- _Prompt_
All lines with the word "name" are to be found and copied from the listing.

━━━

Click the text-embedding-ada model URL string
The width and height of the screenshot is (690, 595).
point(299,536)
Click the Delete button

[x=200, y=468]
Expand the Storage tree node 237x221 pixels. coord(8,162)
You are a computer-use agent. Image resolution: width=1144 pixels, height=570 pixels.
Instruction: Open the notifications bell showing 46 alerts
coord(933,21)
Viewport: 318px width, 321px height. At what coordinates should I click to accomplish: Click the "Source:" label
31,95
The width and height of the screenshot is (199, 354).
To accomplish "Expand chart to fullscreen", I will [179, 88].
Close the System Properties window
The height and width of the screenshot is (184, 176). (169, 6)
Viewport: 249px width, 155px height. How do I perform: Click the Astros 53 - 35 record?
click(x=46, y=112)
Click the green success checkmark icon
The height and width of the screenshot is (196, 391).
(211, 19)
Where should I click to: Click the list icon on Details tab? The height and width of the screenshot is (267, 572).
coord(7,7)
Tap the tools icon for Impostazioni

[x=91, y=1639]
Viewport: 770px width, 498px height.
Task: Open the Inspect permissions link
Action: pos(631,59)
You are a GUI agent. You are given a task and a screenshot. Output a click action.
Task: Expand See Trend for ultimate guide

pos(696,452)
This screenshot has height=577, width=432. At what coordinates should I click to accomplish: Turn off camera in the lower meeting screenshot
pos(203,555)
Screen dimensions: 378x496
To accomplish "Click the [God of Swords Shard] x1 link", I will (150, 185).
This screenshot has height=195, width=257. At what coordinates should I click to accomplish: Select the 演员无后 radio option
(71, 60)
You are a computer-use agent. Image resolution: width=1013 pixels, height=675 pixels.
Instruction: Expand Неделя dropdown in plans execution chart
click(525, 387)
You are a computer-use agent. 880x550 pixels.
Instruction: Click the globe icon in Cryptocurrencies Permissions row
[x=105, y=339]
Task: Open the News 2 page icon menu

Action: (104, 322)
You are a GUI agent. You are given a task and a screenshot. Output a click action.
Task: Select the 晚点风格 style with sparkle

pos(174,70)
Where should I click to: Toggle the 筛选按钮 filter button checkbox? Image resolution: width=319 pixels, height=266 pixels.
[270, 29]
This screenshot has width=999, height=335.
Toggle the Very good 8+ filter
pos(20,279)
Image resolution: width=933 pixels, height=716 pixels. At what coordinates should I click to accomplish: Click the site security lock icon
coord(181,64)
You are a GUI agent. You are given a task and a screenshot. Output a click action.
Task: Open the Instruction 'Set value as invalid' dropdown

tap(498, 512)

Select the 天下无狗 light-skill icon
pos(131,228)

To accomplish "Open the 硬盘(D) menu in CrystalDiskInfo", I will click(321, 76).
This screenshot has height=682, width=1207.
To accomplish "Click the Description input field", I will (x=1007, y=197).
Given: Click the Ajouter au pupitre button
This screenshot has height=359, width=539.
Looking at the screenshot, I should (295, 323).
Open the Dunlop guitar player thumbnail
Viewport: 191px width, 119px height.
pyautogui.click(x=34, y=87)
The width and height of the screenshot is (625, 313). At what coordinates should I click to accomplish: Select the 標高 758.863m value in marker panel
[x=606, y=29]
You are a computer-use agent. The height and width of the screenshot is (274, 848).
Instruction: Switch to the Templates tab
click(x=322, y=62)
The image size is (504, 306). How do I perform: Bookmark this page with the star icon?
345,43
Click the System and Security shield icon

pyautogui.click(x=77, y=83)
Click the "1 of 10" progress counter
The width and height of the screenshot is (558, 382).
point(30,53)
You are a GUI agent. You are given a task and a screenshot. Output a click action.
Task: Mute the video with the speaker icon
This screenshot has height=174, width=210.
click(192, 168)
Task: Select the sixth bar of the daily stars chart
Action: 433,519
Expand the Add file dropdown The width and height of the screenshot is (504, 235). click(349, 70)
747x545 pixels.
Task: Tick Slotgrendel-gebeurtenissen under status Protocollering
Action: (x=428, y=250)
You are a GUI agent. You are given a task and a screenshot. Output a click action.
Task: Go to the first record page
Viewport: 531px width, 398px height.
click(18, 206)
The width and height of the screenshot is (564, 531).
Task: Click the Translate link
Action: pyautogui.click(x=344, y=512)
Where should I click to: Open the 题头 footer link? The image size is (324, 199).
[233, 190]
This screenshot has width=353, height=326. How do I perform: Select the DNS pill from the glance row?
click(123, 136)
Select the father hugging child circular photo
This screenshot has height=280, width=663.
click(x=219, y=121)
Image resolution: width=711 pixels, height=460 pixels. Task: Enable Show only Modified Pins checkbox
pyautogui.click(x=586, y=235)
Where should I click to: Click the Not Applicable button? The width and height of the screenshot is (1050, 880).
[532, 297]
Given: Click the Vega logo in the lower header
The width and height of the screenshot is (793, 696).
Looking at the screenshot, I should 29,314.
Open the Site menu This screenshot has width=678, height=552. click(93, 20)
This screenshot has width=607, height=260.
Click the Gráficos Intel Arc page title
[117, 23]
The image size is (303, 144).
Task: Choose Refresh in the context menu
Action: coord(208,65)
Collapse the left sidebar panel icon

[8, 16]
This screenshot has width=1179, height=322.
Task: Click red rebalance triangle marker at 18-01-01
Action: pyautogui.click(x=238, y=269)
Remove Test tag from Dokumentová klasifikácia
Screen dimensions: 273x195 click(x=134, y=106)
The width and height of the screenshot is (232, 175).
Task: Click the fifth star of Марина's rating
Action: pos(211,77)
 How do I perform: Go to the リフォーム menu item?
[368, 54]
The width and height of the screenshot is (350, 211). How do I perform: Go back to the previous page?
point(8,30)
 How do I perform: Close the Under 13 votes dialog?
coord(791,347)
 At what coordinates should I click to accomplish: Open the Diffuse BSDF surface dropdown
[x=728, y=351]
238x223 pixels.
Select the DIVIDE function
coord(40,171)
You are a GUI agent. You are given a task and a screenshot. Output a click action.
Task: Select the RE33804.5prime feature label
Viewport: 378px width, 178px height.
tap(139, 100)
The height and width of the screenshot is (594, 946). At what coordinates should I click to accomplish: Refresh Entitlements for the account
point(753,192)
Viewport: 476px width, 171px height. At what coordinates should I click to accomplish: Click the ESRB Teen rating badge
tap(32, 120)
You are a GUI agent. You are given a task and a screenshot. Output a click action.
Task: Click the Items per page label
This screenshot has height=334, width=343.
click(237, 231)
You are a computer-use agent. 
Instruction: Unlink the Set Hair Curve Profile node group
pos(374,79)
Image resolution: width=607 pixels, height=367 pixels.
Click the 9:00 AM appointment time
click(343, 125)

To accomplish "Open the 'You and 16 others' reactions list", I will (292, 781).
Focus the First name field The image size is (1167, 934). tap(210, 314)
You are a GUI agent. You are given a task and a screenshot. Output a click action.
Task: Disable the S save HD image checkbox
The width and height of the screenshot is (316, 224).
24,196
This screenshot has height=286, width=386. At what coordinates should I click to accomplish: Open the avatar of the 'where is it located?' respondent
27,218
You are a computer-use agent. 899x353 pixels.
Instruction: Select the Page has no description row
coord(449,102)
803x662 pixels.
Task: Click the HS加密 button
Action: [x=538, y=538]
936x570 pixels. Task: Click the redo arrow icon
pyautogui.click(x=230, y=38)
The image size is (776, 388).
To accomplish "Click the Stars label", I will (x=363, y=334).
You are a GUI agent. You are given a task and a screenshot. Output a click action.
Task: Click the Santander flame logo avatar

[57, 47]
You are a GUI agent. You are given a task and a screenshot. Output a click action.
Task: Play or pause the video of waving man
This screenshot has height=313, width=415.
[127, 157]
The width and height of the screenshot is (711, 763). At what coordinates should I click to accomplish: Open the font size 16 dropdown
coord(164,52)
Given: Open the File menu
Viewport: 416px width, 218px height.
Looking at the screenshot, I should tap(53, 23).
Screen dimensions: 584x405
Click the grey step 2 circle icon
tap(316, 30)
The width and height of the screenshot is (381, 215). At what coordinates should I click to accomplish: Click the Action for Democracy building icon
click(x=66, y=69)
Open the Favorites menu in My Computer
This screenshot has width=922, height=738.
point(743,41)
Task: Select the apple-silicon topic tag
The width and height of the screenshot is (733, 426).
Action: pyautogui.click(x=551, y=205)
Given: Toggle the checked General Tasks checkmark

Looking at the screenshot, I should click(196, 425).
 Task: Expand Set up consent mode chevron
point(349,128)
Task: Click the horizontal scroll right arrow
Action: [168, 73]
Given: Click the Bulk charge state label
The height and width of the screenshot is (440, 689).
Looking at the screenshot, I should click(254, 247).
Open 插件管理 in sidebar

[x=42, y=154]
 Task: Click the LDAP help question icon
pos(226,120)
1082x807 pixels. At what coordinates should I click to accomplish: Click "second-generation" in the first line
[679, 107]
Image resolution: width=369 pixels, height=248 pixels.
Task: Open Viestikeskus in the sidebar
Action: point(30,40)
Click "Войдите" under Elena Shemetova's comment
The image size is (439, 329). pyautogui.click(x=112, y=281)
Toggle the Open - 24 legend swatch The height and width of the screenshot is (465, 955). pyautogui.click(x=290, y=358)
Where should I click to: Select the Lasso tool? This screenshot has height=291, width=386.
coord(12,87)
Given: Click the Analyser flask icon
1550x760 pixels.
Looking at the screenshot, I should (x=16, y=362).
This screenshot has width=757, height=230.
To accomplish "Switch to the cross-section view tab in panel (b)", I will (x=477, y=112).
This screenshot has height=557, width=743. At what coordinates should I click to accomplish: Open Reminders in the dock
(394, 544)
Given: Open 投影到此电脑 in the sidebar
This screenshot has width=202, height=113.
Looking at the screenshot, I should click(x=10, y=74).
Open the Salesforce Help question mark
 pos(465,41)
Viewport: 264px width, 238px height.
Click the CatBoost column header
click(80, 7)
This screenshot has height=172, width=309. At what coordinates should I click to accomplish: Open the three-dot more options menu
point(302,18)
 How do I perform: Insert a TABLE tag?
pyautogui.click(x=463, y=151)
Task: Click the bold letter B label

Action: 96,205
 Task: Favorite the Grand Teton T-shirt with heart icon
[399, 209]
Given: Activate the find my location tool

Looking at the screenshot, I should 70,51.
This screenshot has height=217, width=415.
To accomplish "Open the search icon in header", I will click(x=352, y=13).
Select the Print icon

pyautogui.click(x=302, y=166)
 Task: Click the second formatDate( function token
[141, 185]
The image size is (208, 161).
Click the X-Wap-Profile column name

━━━

- _Exercise output_
Focus the First name field The image size is (1167, 934). tap(210, 314)
Click the X-Wap-Profile column name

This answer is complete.